- _Your objective_
For this exercise, retype the lines from the one that holds "Viewport: 553px width, 400px" through the one that holds "Given: Open variable" in the records below, both included, exactly and without pictures.

- _Provided records_
+++

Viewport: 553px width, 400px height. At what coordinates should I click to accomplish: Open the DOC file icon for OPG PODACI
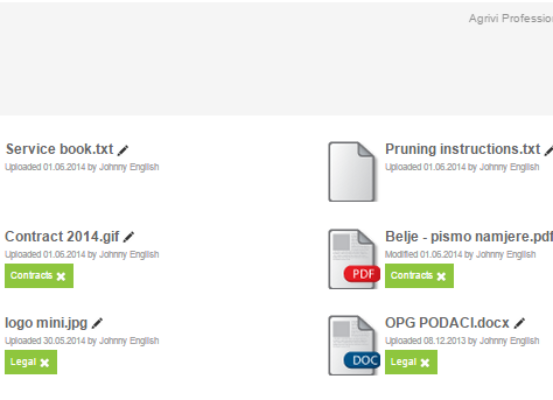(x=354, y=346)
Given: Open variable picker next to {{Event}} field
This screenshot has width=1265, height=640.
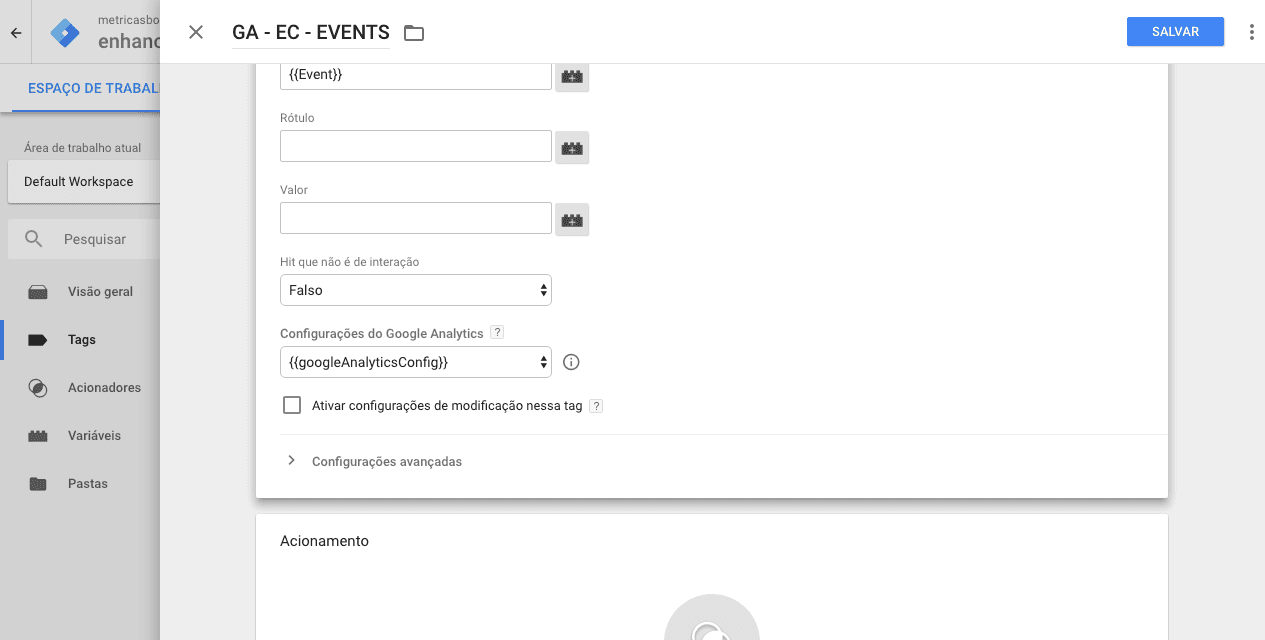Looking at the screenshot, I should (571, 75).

+++

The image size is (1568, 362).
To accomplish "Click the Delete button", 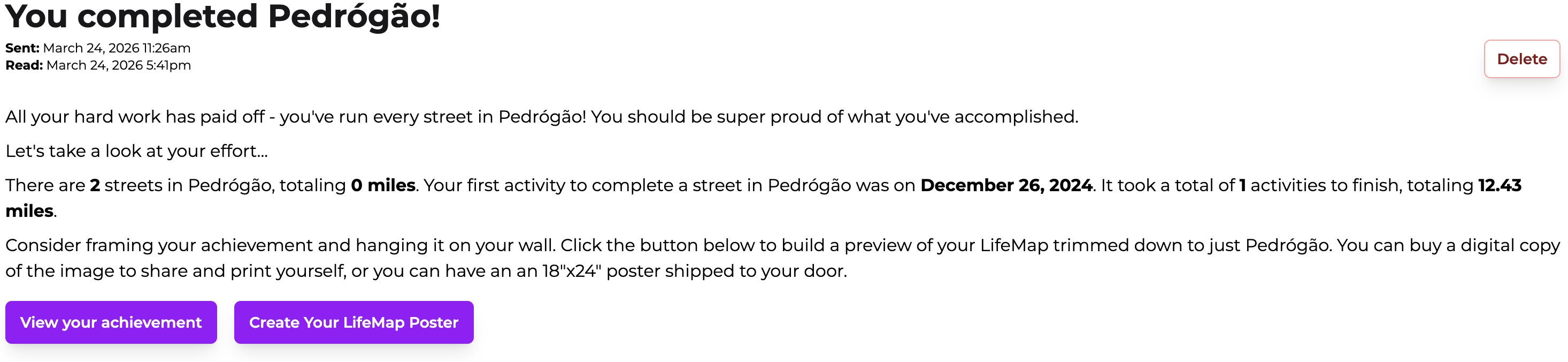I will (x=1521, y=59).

+++

- _Result of this task_
Viewport: 553px width, 400px height. At what coordinates should I click to accomplish: Open the DOC file icon for OPG PODACI
(x=354, y=346)
Given: Open variable picker next to {{Event}} field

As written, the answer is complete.